Action item:
Note each line of the entries that includes "this". Then copy those lines.
▽
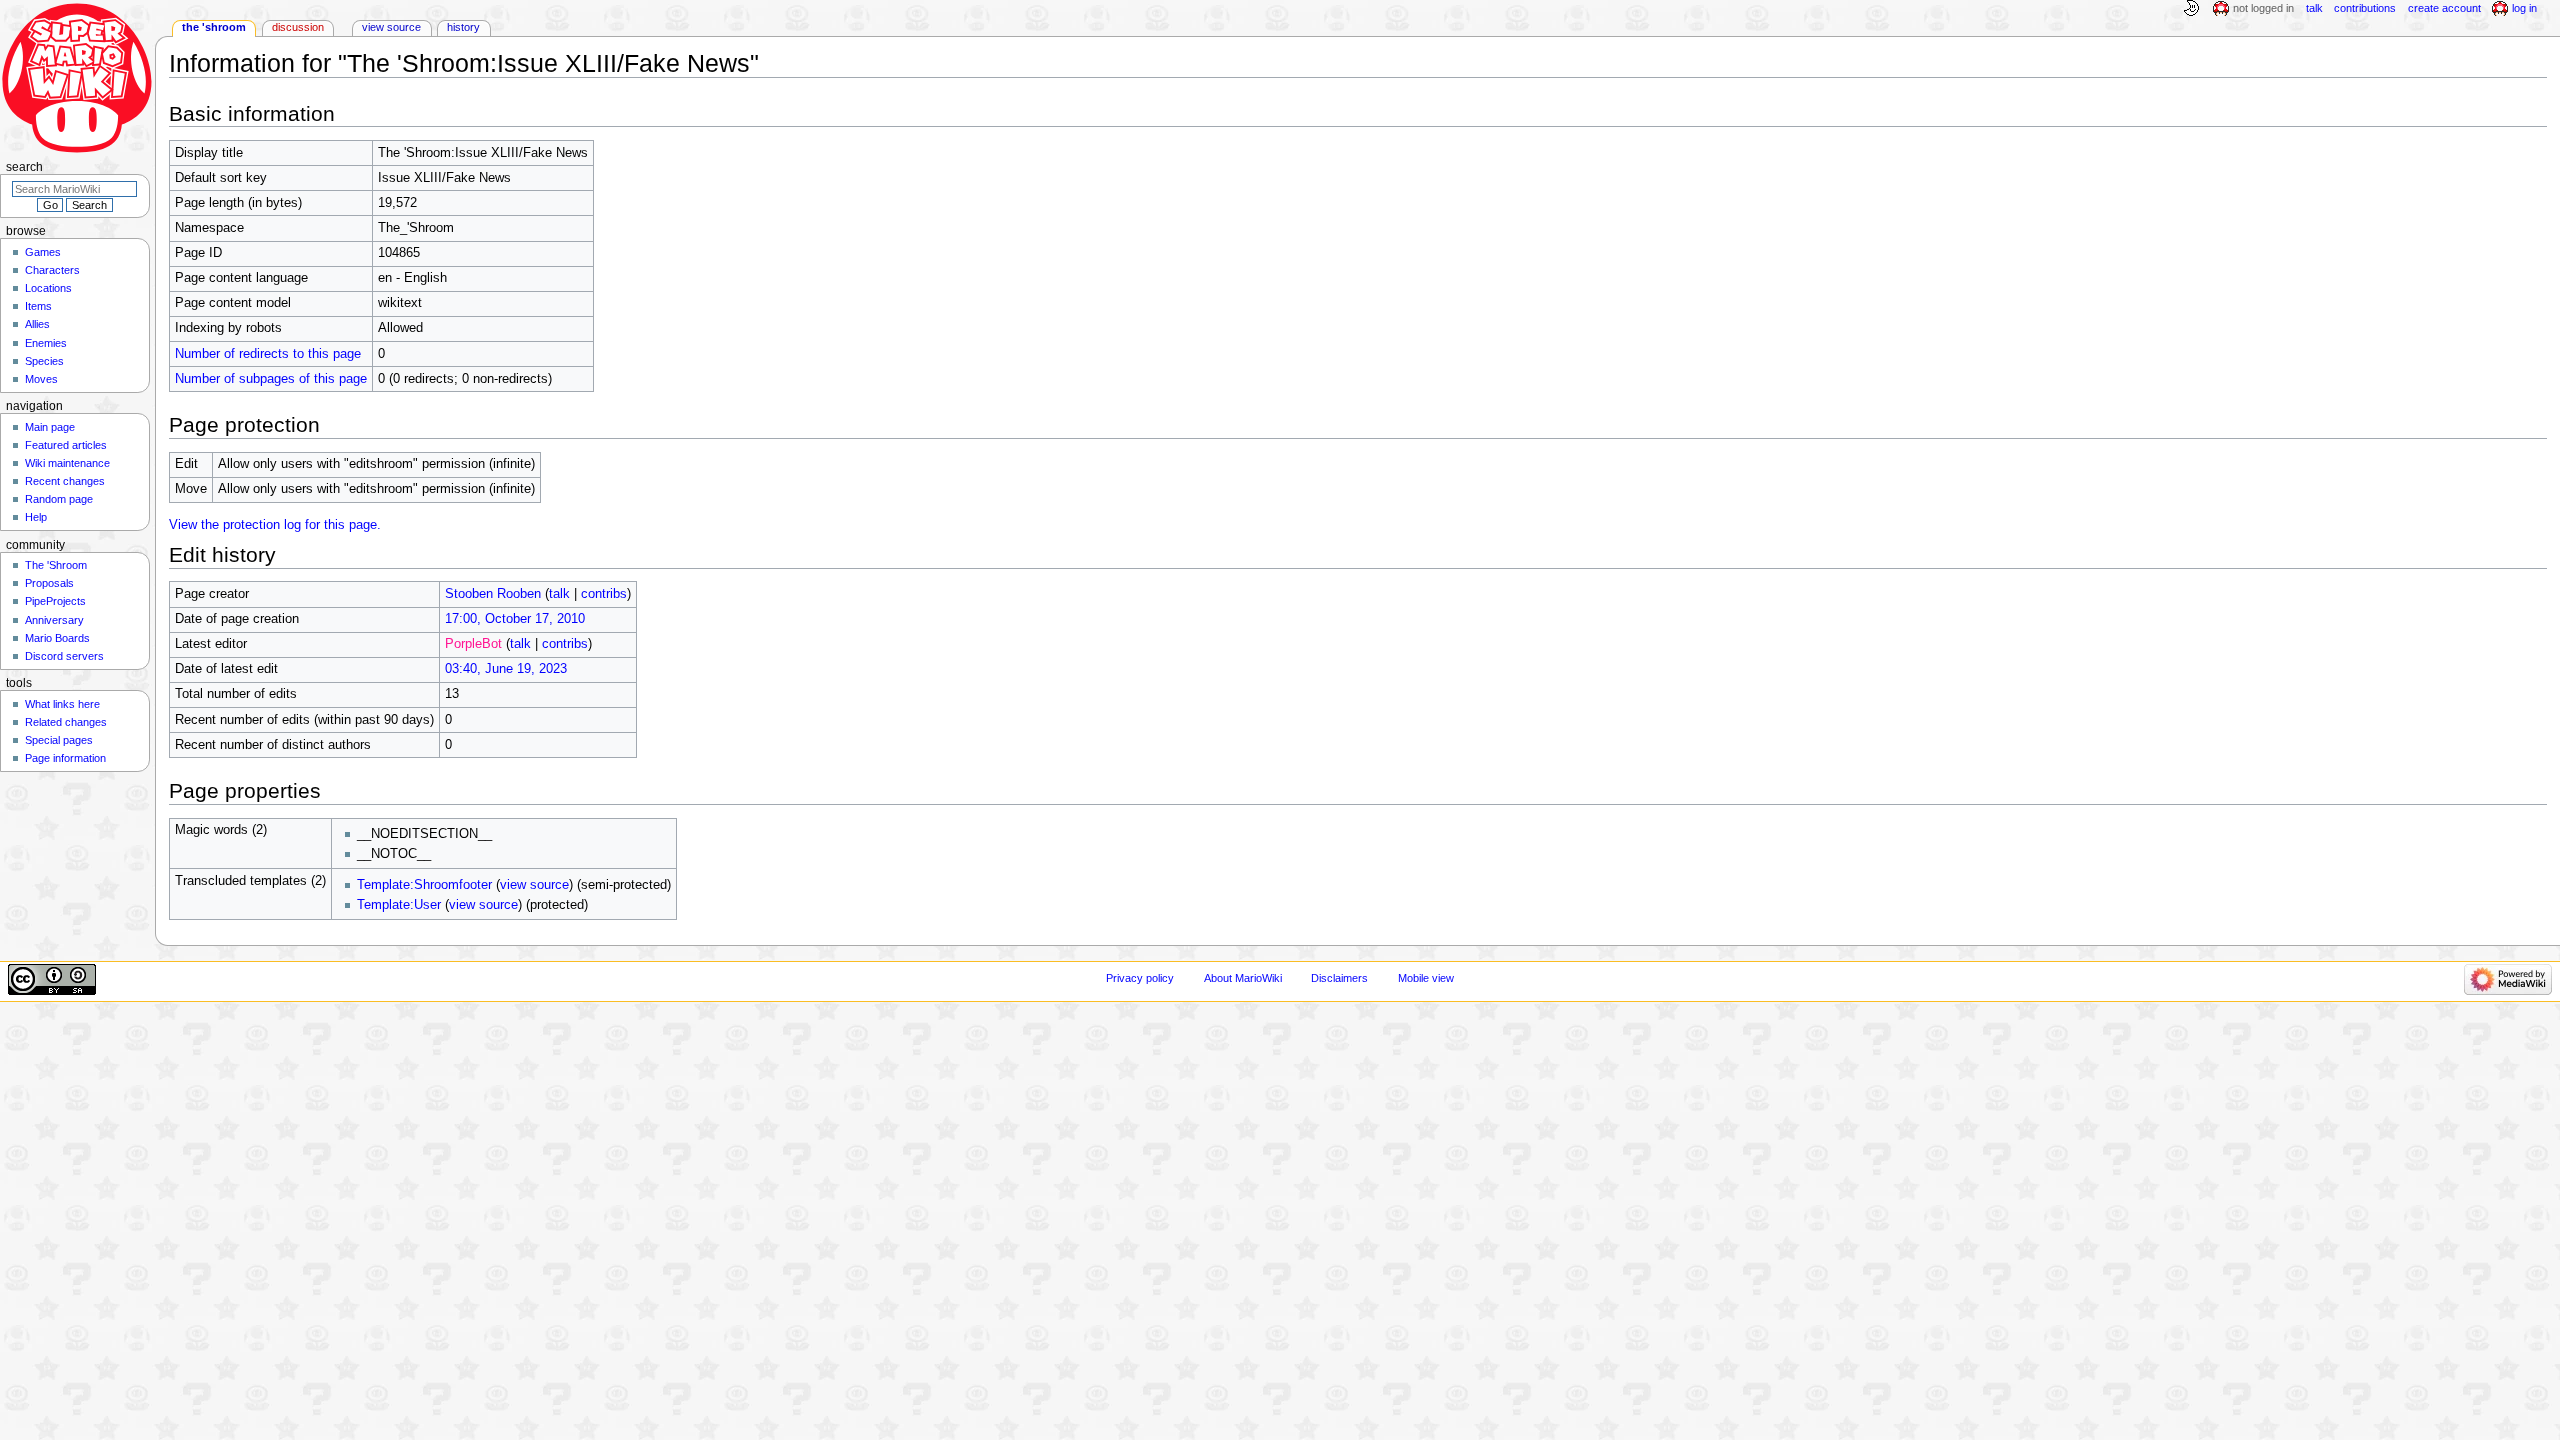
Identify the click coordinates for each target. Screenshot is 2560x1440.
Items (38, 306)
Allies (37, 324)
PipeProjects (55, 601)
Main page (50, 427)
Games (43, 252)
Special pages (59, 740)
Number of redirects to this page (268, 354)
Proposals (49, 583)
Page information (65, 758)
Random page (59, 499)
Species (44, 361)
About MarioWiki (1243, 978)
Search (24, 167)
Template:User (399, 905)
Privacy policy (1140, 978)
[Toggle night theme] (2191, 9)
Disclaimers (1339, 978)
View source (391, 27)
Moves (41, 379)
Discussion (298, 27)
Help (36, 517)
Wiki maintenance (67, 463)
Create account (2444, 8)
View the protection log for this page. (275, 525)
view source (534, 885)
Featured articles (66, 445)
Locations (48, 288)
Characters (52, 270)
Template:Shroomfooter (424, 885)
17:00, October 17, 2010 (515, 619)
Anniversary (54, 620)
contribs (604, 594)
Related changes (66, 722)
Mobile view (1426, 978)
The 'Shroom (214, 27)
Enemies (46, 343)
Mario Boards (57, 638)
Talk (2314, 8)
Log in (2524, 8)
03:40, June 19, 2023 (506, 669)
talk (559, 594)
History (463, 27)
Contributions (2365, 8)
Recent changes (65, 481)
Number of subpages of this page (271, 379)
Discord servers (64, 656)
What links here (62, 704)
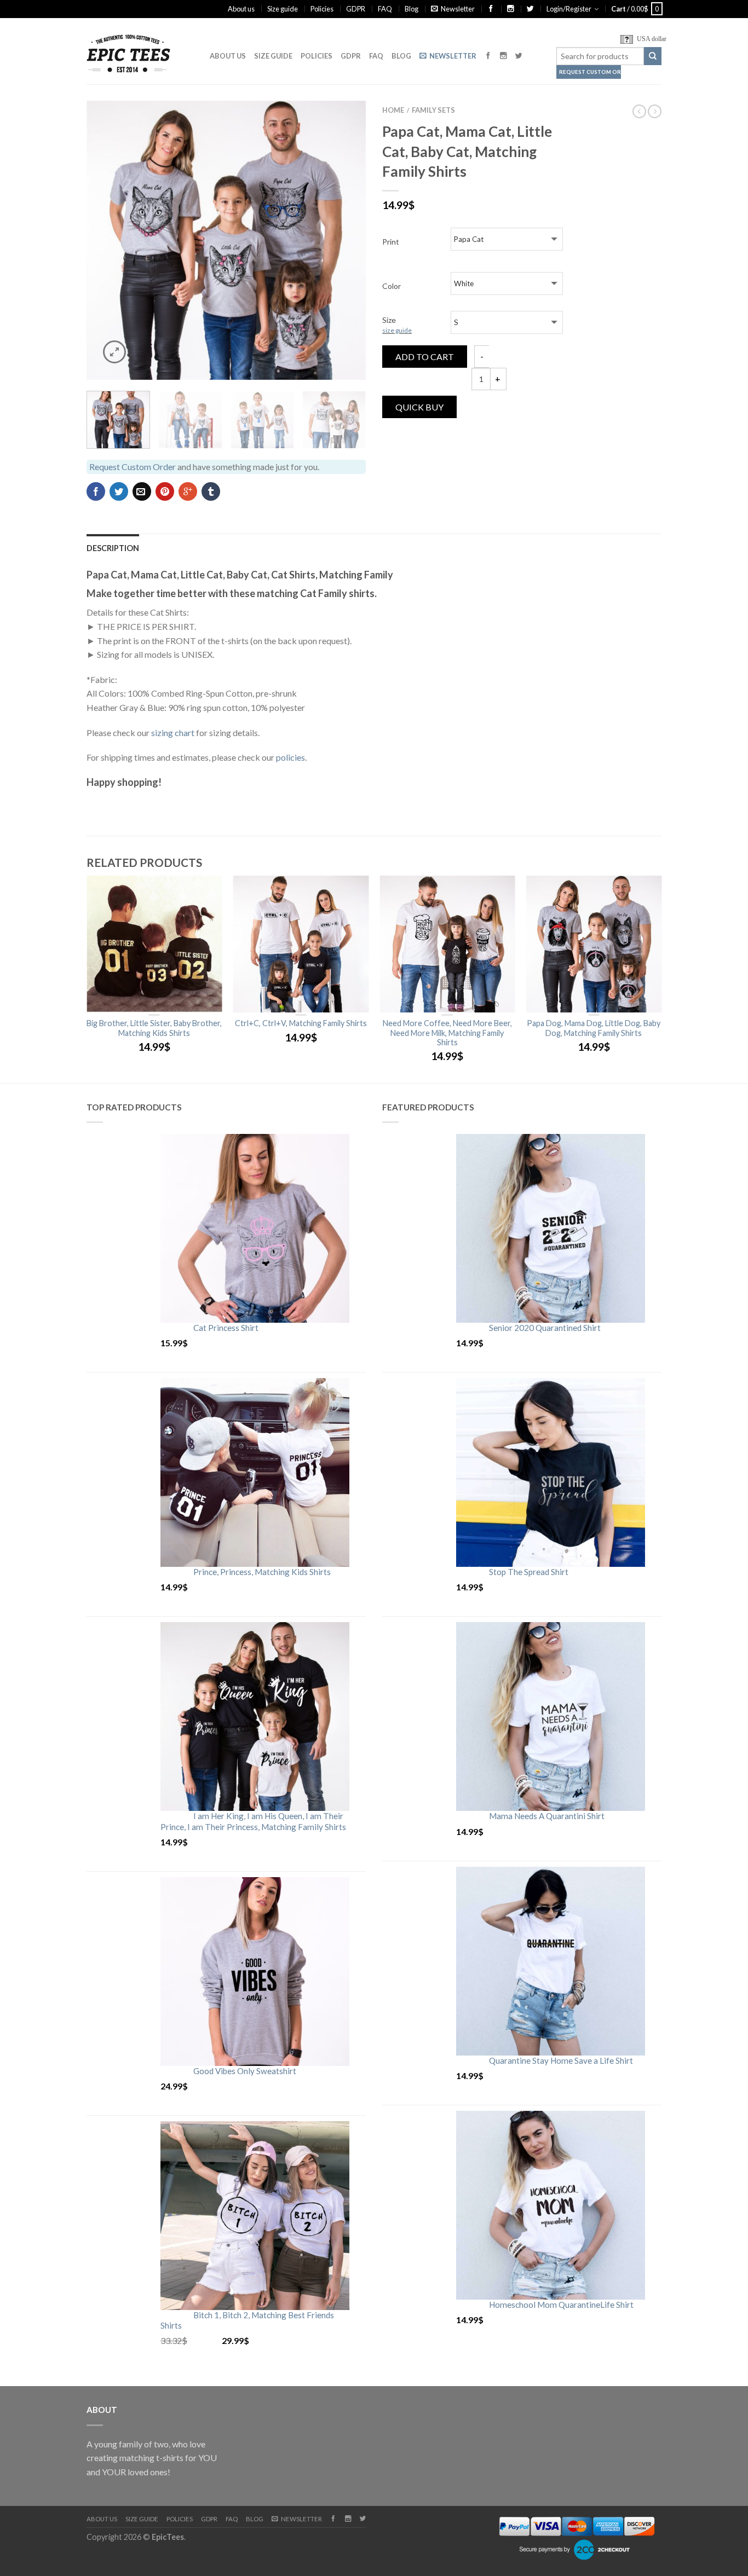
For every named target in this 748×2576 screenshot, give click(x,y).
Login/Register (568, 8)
△
Exercise result:
Number of redirects to this page (268, 354)
View the protection log for this page. (275, 525)
Number of subpages of this page (271, 379)
For every named target in this 748×2576 screenshot, give click(x,y).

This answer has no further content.